その下請けさんの所にはタイ人が8人いて、みんな真面目でよく働く明るい青年達だった。
タイは微笑みの国と言われる所以が判る位、よく笑い、思いやりと優しさを持っていた。
センターの中のプレハブに住み込んで、自炊生活をしていて、日曜日なども休まずに働きづめだった。
また、彼等は家に仕送りをする為に、普段の生活を相当切り詰めていた。
よく、せんべいの柿の種と七味唐辛子をご飯にかけてお茶漬けにして食べていた。
俺が可愛そうだからと、たまにレトルト食品や缶詰などを差し入れたものだ。
すると負け惜しみなのか、柿の種茶漬けを「ウマイヨー」と言いながらかっ込んでいたのだった。

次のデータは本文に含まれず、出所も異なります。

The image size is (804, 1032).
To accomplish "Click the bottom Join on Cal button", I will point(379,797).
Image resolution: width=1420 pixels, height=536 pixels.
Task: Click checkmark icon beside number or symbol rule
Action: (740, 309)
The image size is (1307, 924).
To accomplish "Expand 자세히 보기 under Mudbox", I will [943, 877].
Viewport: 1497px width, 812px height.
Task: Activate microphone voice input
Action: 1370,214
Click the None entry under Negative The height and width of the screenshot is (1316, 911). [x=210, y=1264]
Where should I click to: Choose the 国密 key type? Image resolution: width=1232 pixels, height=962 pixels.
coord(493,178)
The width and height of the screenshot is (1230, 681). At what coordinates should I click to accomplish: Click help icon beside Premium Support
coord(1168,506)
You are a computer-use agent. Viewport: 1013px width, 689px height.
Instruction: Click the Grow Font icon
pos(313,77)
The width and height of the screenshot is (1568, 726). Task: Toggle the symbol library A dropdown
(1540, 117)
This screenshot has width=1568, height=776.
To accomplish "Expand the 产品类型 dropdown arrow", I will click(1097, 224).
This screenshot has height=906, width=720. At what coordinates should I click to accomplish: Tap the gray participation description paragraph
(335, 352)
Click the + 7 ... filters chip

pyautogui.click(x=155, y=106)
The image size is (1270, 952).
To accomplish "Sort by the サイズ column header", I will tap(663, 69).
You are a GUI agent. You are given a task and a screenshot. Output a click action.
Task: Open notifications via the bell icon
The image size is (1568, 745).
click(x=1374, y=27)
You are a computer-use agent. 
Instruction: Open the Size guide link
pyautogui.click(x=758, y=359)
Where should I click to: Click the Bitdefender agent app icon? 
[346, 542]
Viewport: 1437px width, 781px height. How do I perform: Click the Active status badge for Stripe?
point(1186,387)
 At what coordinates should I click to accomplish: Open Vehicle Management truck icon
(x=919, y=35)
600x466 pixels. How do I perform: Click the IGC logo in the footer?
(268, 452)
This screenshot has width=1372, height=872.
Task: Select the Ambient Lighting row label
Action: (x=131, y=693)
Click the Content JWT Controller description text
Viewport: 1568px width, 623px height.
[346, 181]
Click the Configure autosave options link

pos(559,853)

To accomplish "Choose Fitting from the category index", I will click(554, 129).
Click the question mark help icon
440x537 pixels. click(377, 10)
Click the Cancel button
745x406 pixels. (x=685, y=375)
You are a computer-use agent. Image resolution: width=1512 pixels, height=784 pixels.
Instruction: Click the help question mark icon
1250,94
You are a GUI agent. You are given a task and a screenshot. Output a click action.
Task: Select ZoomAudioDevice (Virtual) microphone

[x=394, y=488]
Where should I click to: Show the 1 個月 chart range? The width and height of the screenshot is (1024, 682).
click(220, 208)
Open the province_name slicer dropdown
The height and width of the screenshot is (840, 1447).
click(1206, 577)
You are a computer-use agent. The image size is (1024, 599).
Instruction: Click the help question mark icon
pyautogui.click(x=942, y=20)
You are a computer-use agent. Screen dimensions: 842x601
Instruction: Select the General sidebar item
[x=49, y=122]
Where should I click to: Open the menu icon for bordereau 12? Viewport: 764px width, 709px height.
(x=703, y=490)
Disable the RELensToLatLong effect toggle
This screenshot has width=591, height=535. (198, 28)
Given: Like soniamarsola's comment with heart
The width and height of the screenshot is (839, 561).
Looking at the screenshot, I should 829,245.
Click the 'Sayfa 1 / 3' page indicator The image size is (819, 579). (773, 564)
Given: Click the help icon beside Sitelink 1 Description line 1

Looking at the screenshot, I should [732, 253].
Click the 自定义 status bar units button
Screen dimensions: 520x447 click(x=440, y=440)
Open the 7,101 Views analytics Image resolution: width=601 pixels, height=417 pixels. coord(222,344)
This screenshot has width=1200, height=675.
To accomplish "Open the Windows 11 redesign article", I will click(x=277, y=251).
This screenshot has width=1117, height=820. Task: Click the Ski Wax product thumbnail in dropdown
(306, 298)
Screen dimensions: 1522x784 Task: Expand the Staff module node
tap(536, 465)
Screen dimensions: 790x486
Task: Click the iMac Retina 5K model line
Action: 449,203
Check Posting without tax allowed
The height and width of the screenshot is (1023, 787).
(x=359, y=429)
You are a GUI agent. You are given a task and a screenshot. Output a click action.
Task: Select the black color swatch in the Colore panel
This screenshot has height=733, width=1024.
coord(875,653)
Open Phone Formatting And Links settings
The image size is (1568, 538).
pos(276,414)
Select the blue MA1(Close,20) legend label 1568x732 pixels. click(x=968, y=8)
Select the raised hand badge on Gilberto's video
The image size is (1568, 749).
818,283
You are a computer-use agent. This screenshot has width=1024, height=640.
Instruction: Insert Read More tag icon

彼等はよく「セパタクロー」と言う、バレーボールとサッカーを足したようなスポーツをやっていた。
ボールを蹴って地面に着かないようにパスを出し合うのだ。
結構複雑な動きがあったりして、俺もたまに混ぜてもらったのだが、全然かなわなかった。

その後俺は転勤で、三重県に異動になり、彼らの事などすっかり忘れてしまっていた。
3年はたったろうか。
そのとき俺が聞いたのは、彼等が不法滞在で逮捕されたと言う悲しいニュースだった。
下請けの社長は3ヶ月くさいメシを食い、タイ人達は強制送還された。

その時の逮捕の様子は壮絶なものだったそうだ。
あらかじめ入管に包囲されて、令状を出したら、塀を越えて逃げようとするタイ人達を片っ端から捕まえてロープをかけてしまったのだそうだ。
見ては居ないがその時の様子は容易に想像できた。

確かに不法就労は悪いことだが、どうしても忘れられないのは、頑張ってくれた彼らの事だ。彼等は彼らなりに働く仲間として沢山貢献してくれたし、俺は沢山の事を彼らから学んだ。
そんな形でしか日本で働けず、遠い祖国の子供の写真をいつも見ながら明るく笑って働いていたタイ人達。プレハブのまわりはいつも洗濯物が干されていた。
生まれた国が違うだけでこの生活の違いは何なのだろうと思った。

俺は柿の種を食べるといつもこの事を思い出して、胸が少し痛くなるのだ。